Walton v. State

605 S.E.2d 622 | Ga. Ct. App. | 2004

Eldridge, Judge.

A Wilkes County jury found Deiante Walton guilty of possession of a weapon by a prison inmate and criminal use of a gun with an altered identification. He appeals, challenging the sufficiency of the evidence supporting his conviction and the timeliness of the State’s notice of its intent to introduce prior convictions in aggravation of sentence. Finding no basis for reversal in the enumerated errors, we affirm.

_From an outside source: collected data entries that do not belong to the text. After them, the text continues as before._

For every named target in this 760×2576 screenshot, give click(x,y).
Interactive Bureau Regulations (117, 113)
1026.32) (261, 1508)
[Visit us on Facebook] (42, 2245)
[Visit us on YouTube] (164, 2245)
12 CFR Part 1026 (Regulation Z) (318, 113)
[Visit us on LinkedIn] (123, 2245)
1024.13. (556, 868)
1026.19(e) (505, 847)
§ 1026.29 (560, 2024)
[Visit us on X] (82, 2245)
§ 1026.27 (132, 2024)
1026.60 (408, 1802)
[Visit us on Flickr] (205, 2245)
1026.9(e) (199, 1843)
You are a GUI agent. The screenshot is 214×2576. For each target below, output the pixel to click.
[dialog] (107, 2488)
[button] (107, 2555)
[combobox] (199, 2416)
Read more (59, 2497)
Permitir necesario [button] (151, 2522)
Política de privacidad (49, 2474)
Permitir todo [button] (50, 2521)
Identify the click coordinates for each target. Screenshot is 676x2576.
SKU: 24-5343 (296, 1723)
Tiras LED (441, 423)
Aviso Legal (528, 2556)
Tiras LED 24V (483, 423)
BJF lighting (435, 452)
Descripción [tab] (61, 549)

*8131. Walton first challenges the sufficiency of the evidence. Viewed to support the jury’s verdict, the evidence showed that, while an inmate at the Wilkes County jail, Walton was in possession of a small pearl-handled revolver with its serial numbers removed; he shot himself with such revolver in an attempt to engender a lawsuit against Wilkes County in order to achieve a money judgment, as well as the dismissal of charges against him in exchange for settlement of the legal action. Walton argues that no one actually saw him shoot himself and that the revolver was not found on his person, thus rendering the evidence insufficient. However, the evidence at trial established that Walton disclosed his plan to a fellow prison inmate who testified about such plan at trial; Walton showed the pearl-handled revolver to that inmate and asked him how he could self-inflict a gunshot wound with the weapon; in the early morning hours of the incident date, another inmate saw the flash from a gun’s muzzle coming from the direction of Walton’s bunk; shell casings were recovered next to Walton’s bunk; Walton was then heard making his way to the bathroom where he was found by law enforcement; a bullet fell out of Walton’s pants after his transport to the local hospital and was recovered by a nurse; a pearl-handled revolver was recovered on the floor near Walton’s bunk; forensic testing showed that the bullet recovered from Walton’s pants was fired from the recovered pearl-handled revolver; forensics further showed that the revolver had been fired through Walton’s pillow which was recovered from his bunk; and, subsequently, Walton filed a lawsuit against Wilkes County. We find this evidence sufficient for a rational trier of fact to find Walton guilty beyond a reasonable doubt of the charged offenses.1 Likewise, there was sufficient evidence to support the trial court’s denial of Walton’s motion for a directed verdict.2 Walton’s additional contention regarding the believability of the State’s evidence goes to the weight to be given such evidence, which is solely within the province of the jury and thus does not provide a basis for appellate review.

2. Walton waived his claim that the State failed to provide sufficient notice of its intent to introduce prior convictions in aggravation of sentence. While an initial objection was registered when Walton’s attorney was served with the notice, the record shows that this objection was abandoned and no ruling was obtained. “A ruling must be obtained for this court to review an alleged error.”3 Further, *814Walton was not sentenced as a recidivist pursuant to the initial objection to the use of the aggravation evidence; accordingly, the instant claim is without merit.

Decided September 30, 2004. Harold W. Wallace III, for appellant. Dennis C. Sanders, District Attorney, William P. Doupé, Sarah M. Peacock, Assistant District Attorneys, for appellee.

Judgment affirmed.

Ruffin, P. J., and Adams, J., concur.

Jackson v. Virginia, 443 U. S. 307 (99 SC 2781, 61 LE2d 560) (1979).

Id.; Decker v. State, 217 Ga. App. 803 (1) (459 SE2d 586) (1995).

(Punctuation and footnote omitted.) Mason v. State, 262 Ga. App. 383, 384 (2) (585 SE2d 673) (2003).